Искусство кройки и житья. История искусства в газете, 1994–2019 - Кира Долинина
Шрифт:
Интервал:
Временем Рязанова был самый застойный застой – 1970‐й – первая половина 1980‐х. «Старики-разбойники» (1971), «Невероятные приключения итальянцев в России» (1973), «Ирония судьбы, или С легким паром!» (1975), «Служебный роман» (1977), «Гараж» (1979), «О бедном гусаре замолвите слово» (1980), «Вокзал для двоих» (1982), «Жестокий романс» (1984), «Забытая мелодия для флейты» (1987), «Дорогая Елена Сергеевна» (1988).
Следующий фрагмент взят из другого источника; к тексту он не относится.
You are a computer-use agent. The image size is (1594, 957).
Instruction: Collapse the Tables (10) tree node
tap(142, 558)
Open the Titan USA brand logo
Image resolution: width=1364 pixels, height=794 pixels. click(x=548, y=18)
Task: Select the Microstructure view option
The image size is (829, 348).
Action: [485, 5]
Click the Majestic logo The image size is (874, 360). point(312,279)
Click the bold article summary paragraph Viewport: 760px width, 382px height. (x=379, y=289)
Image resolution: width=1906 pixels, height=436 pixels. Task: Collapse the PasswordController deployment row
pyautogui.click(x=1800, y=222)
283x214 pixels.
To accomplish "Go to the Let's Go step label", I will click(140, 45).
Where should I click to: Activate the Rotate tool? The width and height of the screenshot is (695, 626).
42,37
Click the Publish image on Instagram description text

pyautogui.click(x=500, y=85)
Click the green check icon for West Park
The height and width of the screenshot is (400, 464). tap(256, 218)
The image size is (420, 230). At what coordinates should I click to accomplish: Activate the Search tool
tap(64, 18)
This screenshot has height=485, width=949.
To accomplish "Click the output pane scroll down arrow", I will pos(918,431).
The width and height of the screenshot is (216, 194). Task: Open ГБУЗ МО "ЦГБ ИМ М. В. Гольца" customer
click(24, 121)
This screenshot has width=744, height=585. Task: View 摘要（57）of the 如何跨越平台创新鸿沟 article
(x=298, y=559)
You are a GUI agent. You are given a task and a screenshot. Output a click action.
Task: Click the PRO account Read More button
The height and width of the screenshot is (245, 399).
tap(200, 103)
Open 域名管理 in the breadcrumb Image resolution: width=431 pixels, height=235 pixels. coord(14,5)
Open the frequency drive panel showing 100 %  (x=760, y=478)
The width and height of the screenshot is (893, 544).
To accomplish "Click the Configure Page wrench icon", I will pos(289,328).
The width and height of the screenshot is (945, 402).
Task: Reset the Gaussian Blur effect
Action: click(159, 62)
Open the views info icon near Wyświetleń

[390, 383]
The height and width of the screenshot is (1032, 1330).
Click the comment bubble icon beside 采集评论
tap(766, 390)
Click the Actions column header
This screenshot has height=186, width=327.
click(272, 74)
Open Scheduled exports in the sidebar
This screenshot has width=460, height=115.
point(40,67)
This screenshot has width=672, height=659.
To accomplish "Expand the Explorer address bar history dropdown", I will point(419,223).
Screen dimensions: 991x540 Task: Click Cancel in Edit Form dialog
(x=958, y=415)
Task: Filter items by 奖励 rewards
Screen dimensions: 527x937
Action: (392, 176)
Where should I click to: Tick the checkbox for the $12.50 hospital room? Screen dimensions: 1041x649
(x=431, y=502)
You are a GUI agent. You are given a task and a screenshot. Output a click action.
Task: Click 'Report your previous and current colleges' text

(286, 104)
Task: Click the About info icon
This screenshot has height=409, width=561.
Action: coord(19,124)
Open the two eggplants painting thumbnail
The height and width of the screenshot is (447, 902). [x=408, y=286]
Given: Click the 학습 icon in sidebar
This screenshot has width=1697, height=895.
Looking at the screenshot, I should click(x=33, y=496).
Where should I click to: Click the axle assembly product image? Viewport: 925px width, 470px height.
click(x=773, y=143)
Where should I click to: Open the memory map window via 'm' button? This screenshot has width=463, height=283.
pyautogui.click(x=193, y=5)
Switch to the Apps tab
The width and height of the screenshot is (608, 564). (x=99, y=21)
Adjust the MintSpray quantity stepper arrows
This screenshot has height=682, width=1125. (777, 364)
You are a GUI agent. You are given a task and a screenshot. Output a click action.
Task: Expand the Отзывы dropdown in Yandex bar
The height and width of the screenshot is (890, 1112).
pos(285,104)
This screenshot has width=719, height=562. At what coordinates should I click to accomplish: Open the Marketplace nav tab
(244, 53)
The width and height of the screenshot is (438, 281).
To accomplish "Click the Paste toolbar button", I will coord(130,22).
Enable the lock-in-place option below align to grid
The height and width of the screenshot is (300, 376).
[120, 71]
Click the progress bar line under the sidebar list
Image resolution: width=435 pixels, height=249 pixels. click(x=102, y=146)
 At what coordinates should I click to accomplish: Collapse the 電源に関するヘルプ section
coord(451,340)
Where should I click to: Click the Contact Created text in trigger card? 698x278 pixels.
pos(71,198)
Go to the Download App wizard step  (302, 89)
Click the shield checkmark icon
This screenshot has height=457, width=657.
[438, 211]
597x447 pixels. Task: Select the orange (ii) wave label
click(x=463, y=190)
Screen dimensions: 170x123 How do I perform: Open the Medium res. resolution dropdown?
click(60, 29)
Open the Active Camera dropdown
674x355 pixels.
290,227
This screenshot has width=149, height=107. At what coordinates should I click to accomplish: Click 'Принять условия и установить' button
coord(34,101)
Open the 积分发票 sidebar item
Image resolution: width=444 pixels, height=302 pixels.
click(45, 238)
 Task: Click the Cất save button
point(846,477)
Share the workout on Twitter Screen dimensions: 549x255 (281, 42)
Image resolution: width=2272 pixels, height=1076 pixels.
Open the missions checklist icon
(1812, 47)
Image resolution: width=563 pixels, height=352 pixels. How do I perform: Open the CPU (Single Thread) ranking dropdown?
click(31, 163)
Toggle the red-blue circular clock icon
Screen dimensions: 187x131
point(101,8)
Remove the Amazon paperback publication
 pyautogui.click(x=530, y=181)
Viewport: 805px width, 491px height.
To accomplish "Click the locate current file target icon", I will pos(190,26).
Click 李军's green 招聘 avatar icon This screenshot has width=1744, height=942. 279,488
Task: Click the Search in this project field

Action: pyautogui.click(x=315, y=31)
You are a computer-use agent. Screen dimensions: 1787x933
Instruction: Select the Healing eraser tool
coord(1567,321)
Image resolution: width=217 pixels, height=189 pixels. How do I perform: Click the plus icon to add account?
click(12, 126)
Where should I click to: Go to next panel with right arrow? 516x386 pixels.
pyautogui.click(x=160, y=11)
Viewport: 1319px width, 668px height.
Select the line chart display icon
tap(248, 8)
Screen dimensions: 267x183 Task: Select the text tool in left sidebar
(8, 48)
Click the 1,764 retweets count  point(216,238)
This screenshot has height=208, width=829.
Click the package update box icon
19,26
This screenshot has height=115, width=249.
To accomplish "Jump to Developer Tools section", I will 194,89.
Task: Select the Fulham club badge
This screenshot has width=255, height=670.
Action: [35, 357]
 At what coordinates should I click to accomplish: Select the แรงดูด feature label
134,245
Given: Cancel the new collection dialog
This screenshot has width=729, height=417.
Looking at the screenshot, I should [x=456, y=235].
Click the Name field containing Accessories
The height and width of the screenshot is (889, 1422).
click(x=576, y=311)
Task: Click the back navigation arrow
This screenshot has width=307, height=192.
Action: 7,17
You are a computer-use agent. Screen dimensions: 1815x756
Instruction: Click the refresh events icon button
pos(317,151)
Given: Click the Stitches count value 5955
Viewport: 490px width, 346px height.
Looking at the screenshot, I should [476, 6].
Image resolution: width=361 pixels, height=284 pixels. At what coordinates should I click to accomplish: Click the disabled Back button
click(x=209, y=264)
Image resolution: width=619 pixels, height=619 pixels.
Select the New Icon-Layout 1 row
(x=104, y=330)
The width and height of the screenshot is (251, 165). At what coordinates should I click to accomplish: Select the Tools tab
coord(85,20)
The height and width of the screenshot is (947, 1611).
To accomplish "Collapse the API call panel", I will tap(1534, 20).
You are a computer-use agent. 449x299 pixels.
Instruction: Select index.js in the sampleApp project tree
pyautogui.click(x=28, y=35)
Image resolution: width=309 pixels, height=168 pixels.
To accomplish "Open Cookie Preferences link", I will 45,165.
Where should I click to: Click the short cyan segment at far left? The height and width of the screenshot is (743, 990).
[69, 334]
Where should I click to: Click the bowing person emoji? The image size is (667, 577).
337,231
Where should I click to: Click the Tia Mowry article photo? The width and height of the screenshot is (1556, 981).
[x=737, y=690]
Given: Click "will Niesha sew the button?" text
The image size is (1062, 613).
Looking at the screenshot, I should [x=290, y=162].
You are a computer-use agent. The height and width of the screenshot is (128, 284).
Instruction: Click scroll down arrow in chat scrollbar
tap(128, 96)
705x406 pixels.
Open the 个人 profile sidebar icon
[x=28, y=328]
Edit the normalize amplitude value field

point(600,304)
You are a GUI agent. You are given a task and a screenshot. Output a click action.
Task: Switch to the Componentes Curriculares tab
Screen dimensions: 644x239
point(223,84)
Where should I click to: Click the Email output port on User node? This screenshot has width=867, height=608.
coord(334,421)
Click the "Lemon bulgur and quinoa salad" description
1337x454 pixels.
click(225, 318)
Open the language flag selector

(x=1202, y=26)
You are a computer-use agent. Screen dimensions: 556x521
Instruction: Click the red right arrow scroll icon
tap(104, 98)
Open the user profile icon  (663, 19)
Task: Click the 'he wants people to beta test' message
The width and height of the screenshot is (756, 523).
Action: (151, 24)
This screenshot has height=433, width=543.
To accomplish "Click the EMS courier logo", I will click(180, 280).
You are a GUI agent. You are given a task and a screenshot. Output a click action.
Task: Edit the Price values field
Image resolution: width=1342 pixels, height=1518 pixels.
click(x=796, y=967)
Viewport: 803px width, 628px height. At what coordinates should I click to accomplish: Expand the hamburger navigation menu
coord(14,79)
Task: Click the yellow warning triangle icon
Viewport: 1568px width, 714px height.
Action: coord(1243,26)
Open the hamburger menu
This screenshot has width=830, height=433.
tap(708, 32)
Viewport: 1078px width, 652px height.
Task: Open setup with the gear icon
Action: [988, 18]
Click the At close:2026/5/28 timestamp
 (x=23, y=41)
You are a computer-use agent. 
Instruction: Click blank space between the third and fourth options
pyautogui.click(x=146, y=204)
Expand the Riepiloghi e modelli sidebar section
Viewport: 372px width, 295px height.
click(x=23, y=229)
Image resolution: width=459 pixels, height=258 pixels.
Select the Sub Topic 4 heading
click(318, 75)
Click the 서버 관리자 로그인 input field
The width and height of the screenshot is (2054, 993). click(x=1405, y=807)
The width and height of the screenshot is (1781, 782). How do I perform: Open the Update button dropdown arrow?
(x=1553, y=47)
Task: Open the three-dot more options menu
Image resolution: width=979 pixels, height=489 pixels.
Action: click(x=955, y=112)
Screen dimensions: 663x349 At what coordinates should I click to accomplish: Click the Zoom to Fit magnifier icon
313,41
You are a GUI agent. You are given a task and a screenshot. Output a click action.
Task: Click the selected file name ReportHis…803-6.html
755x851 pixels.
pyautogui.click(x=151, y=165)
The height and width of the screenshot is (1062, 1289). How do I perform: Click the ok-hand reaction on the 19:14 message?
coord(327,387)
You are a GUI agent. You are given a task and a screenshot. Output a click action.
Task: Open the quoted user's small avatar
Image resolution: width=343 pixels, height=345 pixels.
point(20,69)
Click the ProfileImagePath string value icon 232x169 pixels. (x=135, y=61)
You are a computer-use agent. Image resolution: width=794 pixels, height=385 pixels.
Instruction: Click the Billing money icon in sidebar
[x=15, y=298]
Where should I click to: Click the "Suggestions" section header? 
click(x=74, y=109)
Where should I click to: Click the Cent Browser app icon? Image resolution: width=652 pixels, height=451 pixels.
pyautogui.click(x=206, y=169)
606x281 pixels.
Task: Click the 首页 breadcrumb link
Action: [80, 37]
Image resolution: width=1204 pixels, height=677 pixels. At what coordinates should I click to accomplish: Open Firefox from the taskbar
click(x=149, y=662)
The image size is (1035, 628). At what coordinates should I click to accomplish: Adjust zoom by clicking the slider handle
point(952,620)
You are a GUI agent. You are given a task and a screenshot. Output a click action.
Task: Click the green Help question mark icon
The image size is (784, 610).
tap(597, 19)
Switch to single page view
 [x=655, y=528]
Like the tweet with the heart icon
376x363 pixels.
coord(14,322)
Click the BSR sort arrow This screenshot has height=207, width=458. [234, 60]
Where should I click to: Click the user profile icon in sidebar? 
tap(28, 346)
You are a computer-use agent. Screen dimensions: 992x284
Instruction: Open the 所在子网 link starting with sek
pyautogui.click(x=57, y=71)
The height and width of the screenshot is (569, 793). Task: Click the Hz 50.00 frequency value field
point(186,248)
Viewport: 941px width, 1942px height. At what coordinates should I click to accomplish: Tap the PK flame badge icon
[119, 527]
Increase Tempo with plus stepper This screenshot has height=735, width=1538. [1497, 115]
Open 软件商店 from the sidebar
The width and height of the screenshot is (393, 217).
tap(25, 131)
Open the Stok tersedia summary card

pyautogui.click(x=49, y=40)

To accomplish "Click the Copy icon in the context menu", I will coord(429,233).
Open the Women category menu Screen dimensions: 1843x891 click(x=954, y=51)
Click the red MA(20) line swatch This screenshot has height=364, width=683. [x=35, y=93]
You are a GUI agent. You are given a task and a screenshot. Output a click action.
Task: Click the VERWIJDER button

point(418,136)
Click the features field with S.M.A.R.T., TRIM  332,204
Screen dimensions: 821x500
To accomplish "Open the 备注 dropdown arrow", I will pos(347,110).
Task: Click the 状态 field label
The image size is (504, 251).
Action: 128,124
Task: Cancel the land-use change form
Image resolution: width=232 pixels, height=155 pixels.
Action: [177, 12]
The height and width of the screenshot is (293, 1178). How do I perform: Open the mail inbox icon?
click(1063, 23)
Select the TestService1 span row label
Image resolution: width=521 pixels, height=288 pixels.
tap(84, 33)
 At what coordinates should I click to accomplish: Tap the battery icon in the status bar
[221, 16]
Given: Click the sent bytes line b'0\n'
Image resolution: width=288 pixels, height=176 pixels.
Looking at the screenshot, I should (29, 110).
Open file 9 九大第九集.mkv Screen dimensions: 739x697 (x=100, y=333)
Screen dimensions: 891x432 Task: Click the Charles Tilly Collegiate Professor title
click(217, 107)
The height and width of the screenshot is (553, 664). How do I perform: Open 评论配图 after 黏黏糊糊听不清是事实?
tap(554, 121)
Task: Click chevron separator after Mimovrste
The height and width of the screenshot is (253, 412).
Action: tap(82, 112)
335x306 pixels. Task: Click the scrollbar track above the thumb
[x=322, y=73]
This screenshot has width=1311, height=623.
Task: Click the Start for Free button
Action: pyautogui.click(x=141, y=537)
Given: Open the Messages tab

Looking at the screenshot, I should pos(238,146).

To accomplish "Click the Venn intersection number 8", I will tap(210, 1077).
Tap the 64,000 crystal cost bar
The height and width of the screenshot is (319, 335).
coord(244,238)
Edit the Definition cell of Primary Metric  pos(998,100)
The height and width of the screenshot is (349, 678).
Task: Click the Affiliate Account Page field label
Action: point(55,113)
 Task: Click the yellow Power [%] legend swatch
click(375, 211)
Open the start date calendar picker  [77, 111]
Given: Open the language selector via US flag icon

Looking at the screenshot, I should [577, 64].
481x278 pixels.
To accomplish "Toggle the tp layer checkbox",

Нигде больше Рязанов не достигнет высоты и чистоты «Берегись автомобиля», в его фильмах будут длинноты, назидательность, интеллигентское культурное высокомерие в великих стихах и слишком хорошей музыке Петрова – все то, за что поругивали режиссера тогда и очень любят ругать сейчас. Но его голос будет для этого тягучего резинового времени спасительным. Его истории, его «сказки» смеялись над нами по-доброму и давали выдохнуть, посмотреть на себя со стороны. Да, герои Вампилова выходили точнее и жестче, а женщины Смирнова отчаяннее и безотраднее, но Лукашин и Надя были в каждом доме, и именно фильмы Рязанова впускали в эти дома ощущение, что не все спокойно в датском королевстве. Эту функцию комедии они выполняли безукоризненно.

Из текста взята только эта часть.